__Exercise goal__
Write out the rows below as a numbered list, omitting any blank lines.

__The input__
┌────────

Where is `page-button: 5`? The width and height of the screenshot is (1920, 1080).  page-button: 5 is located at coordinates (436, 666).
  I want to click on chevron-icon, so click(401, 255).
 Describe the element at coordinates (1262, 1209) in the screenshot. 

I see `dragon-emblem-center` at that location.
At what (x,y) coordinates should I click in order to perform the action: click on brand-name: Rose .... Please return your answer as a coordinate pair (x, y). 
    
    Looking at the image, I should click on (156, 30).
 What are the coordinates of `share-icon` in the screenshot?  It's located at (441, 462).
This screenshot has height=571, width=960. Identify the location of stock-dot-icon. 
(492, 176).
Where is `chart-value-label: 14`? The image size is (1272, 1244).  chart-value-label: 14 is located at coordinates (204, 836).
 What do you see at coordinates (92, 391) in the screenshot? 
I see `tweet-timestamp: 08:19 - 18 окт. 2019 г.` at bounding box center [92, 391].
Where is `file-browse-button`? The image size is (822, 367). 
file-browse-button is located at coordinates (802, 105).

└────────

__Response to this exercise__
1. Where is `page-button: 5`? The width and height of the screenshot is (1920, 1080).  page-button: 5 is located at coordinates (436, 666).
2.   I want to click on chevron-icon, so click(401, 255).
3.  Describe the element at coordinates (1262, 1209) in the screenshot. 
4. I see `dragon-emblem-center` at that location.
5. At what (x,y) coordinates should I click in order to perform the action: click on brand-name: Rose .... Please return your answer as a coordinate pair (x, y). 
6.     Looking at the image, I should click on (156, 30).
7.  What are the coordinates of `share-icon` in the screenshot?  It's located at (441, 462).
8. This screenshot has height=571, width=960. Identify the location of stock-dot-icon. 
9. (492, 176).
10. Where is `chart-value-label: 14`? The image size is (1272, 1244).  chart-value-label: 14 is located at coordinates (204, 836).
11.  What do you see at coordinates (92, 391) in the screenshot? 
12. I see `tweet-timestamp: 08:19 - 18 окт. 2019 г.` at bounding box center [92, 391].
13. Where is `file-browse-button`? The image size is (822, 367). 
14. file-browse-button is located at coordinates (802, 105).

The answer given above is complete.